DNA Barcoding Enables Identification of Plants Consumed by Analyzing Human Feces
Researchers have developed a technique using DNA barcoding to identify the plant matter in human feces. Offering a more accurate understanding of individuals’ dietary intake.
By analyzing a specific genetic marker found in plant-based foods, called trnL-P6, researchers can detect and quantify the presence of various plant species in fecal samples.
This method has the potential to improve clinical trials, nutrition studies, and other areas where accurate dietary information is crucial.
The genetic marker used for DNA barcoding, trnL-P6, is a region of DNA found in all plant species. Although it slightly differs between species, it serves as a reliable identifier for plant-based foods.
Researchers tested this marker on over 1,000 fecal samples from study participants with known diets. Demonstrating its ability to indicate consumed foods and the relative amounts of certain species.
The DNA barcoding technique can reveal what foods consumed and assess the diversity of plant DNA in fecal samples based on a person’s age, diet, and household income.
The marker was successful in identifying 83% of major crop families consumed by Americans.
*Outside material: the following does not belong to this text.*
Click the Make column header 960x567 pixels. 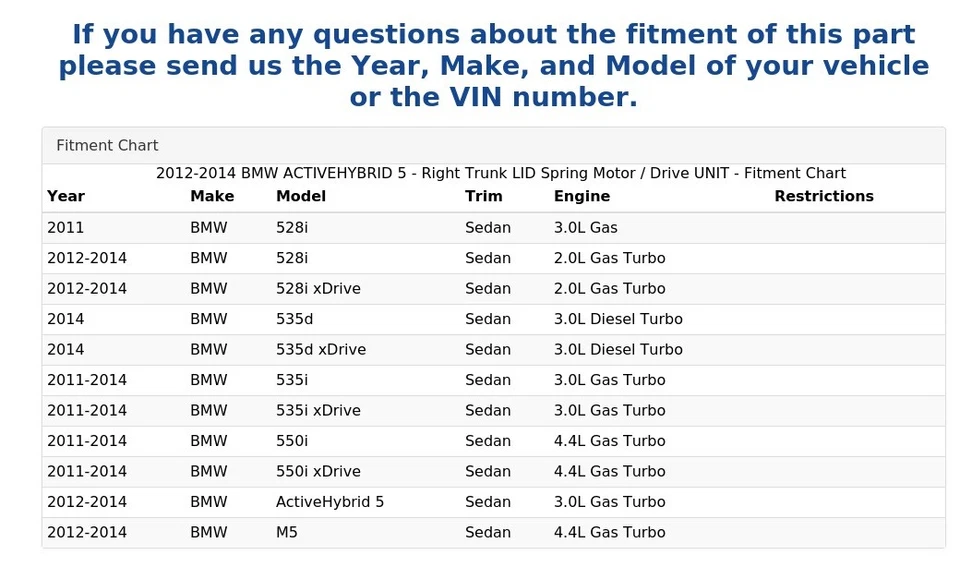(212, 197)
While certain crops consumed primarily in other parts of the world were not detectable with the current database, efforts are underway to expand it.
DNA Barcoding Tracking Meat Intake and Nutritional Factors
Although the focus has been on plant-based foods, the DNA barcoding method can also track meat intake.
Researchers believe that understanding the ratio of plant to animal intake is crucial for assessing nutritional factors. By employing this technique, researchers aim to explore the importance of this ratio in nutritional studies.
The DNA barcoding technique has been successfully applied in different study scenarios. In weight loss intervention studies, researchers accurately identified the components of meals consumed by participants.
The technique also aligned with dietary diversity and quality in studies of fiber supplementation and an examination of adolescents’ diets.
DNA barcoding offers advantages in data collection, particularly when traditional surveys are time-consuming or challenging to complete.
It allows for retrospective analysis of samples collected in previous studies, enabling the reconstruction of dietary data.
Researchers believe this technique will be beneficial for nutrition research, health assessment, and tracking diets worldwide, regardless of age, literacy, culture, or health status. It may also have applications in monitoring food biodiversity and studying diseases globally.
The use of DNA barcoding to identify plants consumed by analyzing human feces provides a more accurate assessment of dietary intake.
This technique has demonstrated its efficacy in various studies and has the potential to revolutionize nutrition research and clinical trials.
By expanding the understanding of people’s diets worldwide, this method can contribute to better health outcomes and insights into the impact of food biodiversity and climate instability.